Computational and Systems BiologyCSIRO Livestock Industries, 306 Carmody Road St, Lucia, Brisbane, QLD 4067, Australia.
BMC Genomics. 2012 Jul 31;13:356. doi: 10.1186/1471-2164-13-356.
High throughput gene expression technologies are a popular choice for researchers seeking molecular or systems-level explanations of biological phenomena. Nevertheless, there has been a groundswell of opinion that these approaches have not lived up to the hype because the interpretation of the data has lagged behind its generation. In our view a major problem has been an over-reliance on isolated lists of differentially expressed (DE) genes which - by simply comparing genes to themselves - have the pitfall of taking molecular information out of context. Numerous scientists have emphasised the need for better context. This can be achieved through holistic measurements of differential connectivity in addition to, or in replacement, of DE. However, many scientists continue to use isolated lists of DE genes as the major source of input data for common readily available analytical tools. Focussing this opinion article on our own research in skeletal muscle, we outline our resolutions to these problems - particularly a universally powerful way of quantifying differential connectivity. With a well designed experiment, it is now possible to use gene expression to identify causal mutations and the other major effector molecules with whom they cooperate, irrespective of whether they themselves are DE. We explain why, for various reasons, no other currently available experimental techniques or quantitative analyses are capable of reaching these conclusions.
高通量基因表达技术是研究人员寻求分子或系统水平生物学现象解释的热门选择。
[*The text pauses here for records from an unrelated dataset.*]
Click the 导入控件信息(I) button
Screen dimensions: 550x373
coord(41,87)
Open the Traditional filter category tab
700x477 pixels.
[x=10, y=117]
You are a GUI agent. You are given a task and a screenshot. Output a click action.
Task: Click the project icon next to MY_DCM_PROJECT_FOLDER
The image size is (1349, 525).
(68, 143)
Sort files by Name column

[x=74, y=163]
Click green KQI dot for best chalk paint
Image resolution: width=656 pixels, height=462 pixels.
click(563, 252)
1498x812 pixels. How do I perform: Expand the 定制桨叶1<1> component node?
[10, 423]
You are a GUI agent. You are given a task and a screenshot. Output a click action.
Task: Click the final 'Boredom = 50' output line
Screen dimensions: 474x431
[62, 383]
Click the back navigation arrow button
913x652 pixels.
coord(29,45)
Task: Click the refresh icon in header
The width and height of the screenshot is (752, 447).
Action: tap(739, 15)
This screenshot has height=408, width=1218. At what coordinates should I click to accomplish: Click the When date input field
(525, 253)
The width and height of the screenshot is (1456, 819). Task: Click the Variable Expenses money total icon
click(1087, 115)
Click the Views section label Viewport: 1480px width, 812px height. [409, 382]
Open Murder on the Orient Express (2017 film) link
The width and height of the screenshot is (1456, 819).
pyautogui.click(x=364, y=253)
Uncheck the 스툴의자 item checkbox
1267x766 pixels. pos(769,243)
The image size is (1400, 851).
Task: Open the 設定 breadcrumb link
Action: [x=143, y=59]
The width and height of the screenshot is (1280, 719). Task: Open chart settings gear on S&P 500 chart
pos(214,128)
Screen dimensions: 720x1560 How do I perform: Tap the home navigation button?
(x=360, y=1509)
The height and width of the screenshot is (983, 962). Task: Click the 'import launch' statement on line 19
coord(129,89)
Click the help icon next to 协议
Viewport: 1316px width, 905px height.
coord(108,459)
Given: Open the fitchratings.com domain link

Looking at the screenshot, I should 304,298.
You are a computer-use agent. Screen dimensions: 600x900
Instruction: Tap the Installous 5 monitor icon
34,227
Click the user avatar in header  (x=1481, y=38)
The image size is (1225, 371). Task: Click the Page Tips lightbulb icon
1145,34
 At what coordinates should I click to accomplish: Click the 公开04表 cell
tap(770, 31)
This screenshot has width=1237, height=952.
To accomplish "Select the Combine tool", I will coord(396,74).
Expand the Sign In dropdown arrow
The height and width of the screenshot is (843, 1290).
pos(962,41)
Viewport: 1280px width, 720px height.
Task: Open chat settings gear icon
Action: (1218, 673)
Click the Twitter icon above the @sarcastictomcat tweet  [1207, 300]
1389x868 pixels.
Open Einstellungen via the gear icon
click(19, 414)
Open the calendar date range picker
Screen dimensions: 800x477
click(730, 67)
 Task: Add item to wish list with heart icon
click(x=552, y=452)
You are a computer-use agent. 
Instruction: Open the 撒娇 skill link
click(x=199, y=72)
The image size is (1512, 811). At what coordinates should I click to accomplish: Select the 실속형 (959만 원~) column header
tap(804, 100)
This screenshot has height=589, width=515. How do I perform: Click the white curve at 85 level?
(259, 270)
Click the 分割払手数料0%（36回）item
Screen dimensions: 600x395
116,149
然而,有一种观点认为,这些方法并没有达到预期,因为数据的解释落后于其产生。在我们看来,一个主要问题是过度依赖于差异表达(DE)基因的孤立列表,这些列表通过简单地将基因相互比较,存在将分子信息脱离上下文的陷阱。许多科学家强调了需要更好的上下文。这可以通过除了 DE 之外,还通过整体测量差异连通性来实现,或者替代 DE。然而,许多科学家仍然将孤立的 DE 基因列表用作常见可用分析工具的主要输入数据来源。本文聚焦于我们在骨骼肌研究中的自身研究,概述了解决这些问题的方法,特别是一种通用的量化差异连通性的方法。通过精心设计的实验,现在可以使用基因表达来识别因果突变及其与之合作的其他主要效应分子,而不论它们本身是否是 DE。我们解释了为什么出于各种原因,目前没有其他可用的实验技术或定量分析能够得出这些结论。